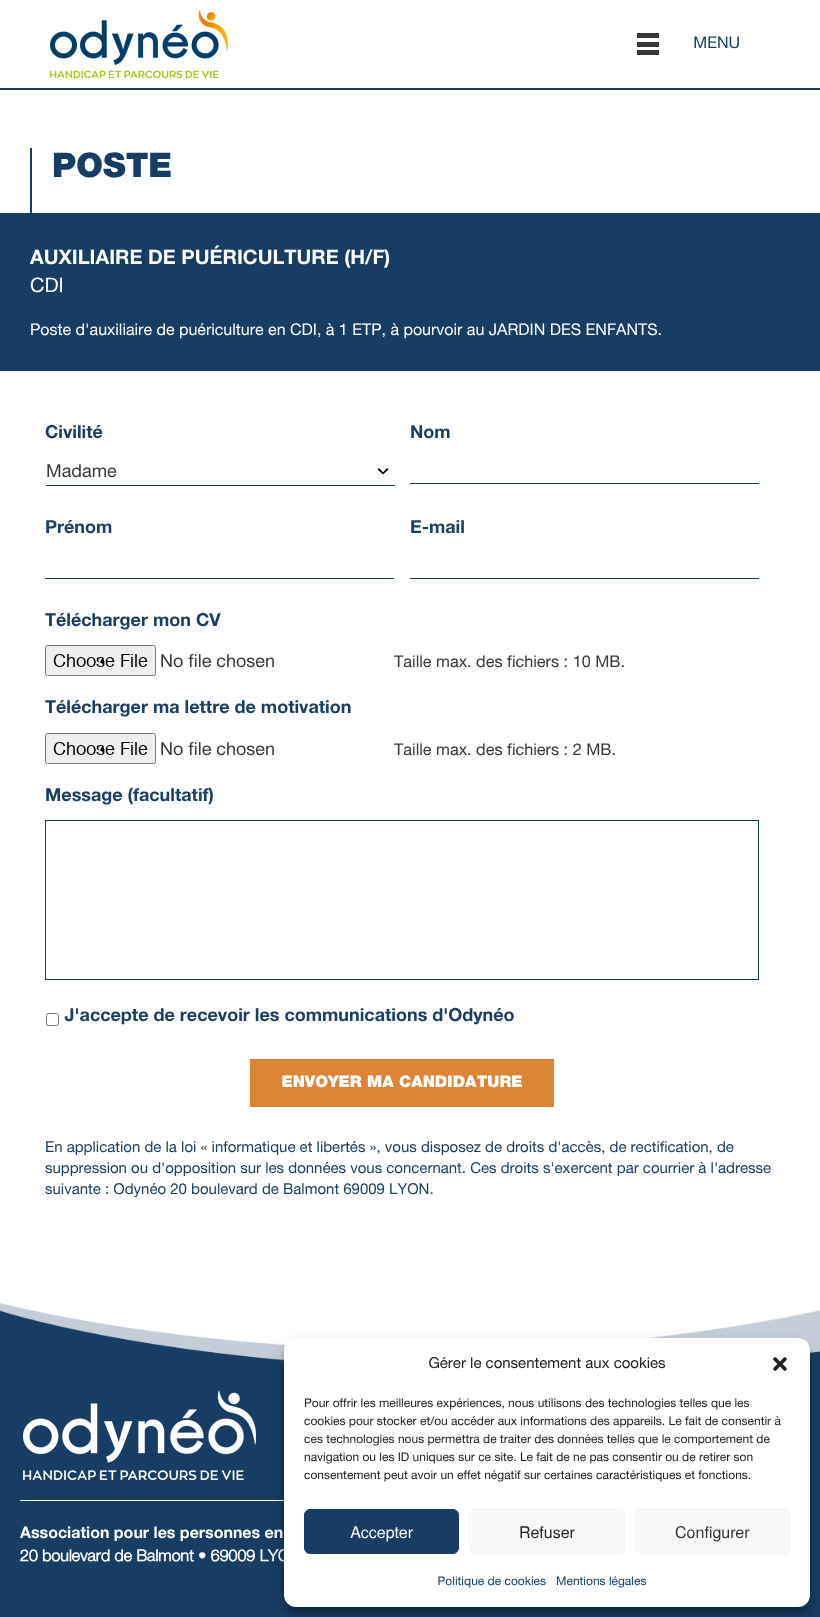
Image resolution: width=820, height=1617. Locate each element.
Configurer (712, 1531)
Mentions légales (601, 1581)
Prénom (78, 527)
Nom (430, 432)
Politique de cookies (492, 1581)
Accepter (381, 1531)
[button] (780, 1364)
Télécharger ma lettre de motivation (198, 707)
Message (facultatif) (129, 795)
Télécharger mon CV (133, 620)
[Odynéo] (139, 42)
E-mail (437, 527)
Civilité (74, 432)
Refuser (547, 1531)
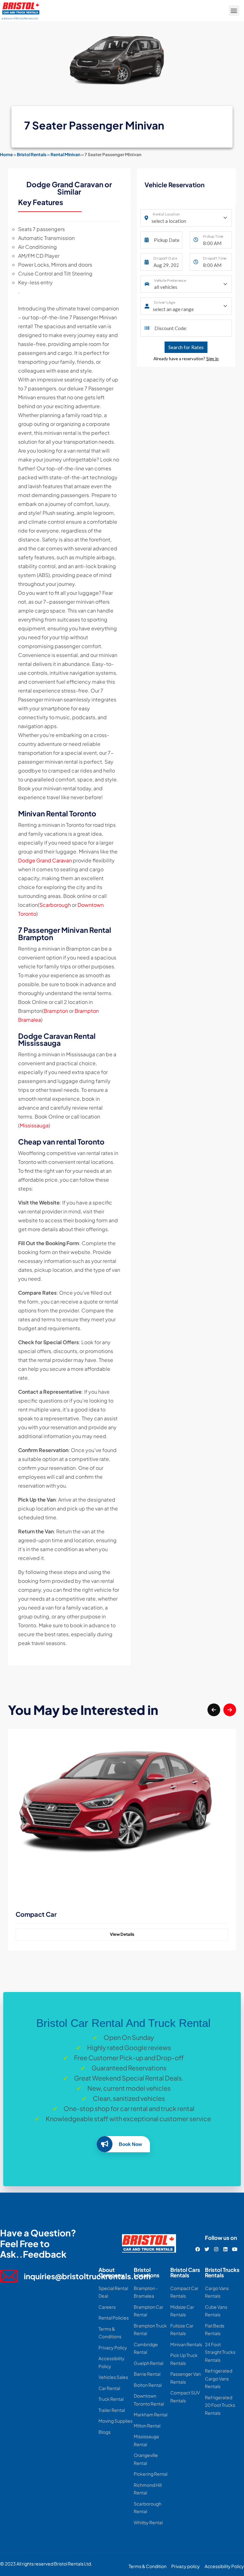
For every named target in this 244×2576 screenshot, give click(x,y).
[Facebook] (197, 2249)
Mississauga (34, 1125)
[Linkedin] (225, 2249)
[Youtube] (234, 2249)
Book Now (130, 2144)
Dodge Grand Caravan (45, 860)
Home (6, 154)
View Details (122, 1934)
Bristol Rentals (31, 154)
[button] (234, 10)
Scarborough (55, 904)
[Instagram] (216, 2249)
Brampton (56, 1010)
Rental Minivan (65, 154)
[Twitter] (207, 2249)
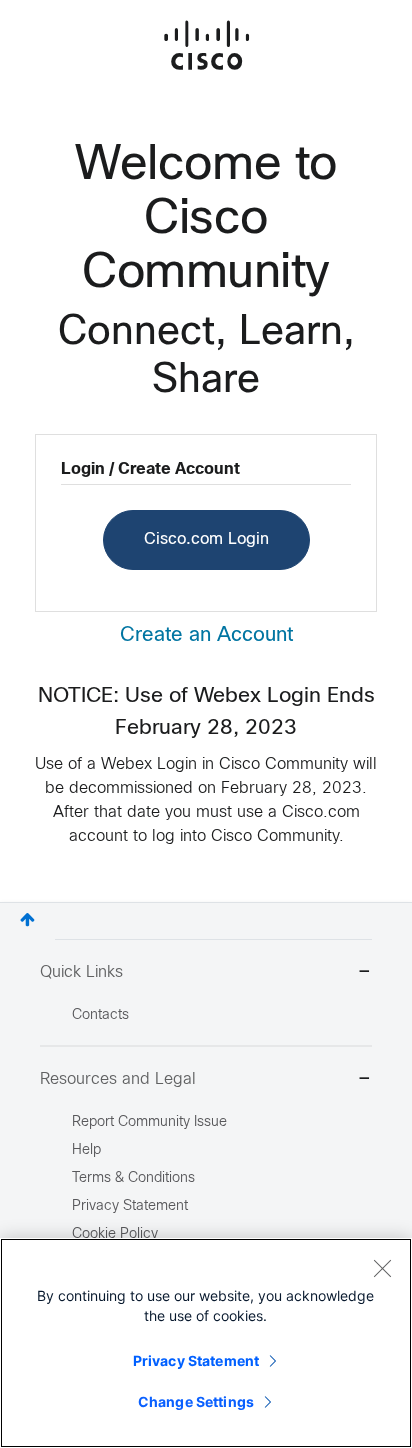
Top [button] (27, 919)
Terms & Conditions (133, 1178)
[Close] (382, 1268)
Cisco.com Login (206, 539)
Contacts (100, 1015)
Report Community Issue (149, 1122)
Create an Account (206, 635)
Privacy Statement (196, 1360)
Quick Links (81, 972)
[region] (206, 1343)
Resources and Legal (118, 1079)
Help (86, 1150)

##############################

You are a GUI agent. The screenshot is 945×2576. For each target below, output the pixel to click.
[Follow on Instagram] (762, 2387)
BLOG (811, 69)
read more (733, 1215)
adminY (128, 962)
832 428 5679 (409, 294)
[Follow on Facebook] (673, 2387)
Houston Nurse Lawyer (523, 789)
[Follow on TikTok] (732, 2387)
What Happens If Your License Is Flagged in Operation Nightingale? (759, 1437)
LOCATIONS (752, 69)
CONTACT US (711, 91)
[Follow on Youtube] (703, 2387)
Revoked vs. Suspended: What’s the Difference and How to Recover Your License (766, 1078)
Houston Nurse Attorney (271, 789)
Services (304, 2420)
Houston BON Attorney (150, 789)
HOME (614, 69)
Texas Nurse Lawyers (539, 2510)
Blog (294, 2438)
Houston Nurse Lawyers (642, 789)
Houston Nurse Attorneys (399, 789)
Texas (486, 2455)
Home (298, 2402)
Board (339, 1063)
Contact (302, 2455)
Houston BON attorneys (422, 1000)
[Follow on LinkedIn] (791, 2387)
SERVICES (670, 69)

##############################

■ Problem statement
Of all the entries above, output exactly the lines between the one holding "[Follow on TikTok] (732, 2387)" and the one holding "Revoked vs. Suspended: What’s", inclusive.

■ Written answer
[Follow on TikTok] (732, 2387)
What Happens If Your License Is Flagged in Operation Nightingale? (759, 1437)
LOCATIONS (752, 69)
CONTACT US (711, 91)
[Follow on Youtube] (703, 2387)
Revoked vs. Suspended: What’s the Difference and How to Recover Your License (766, 1078)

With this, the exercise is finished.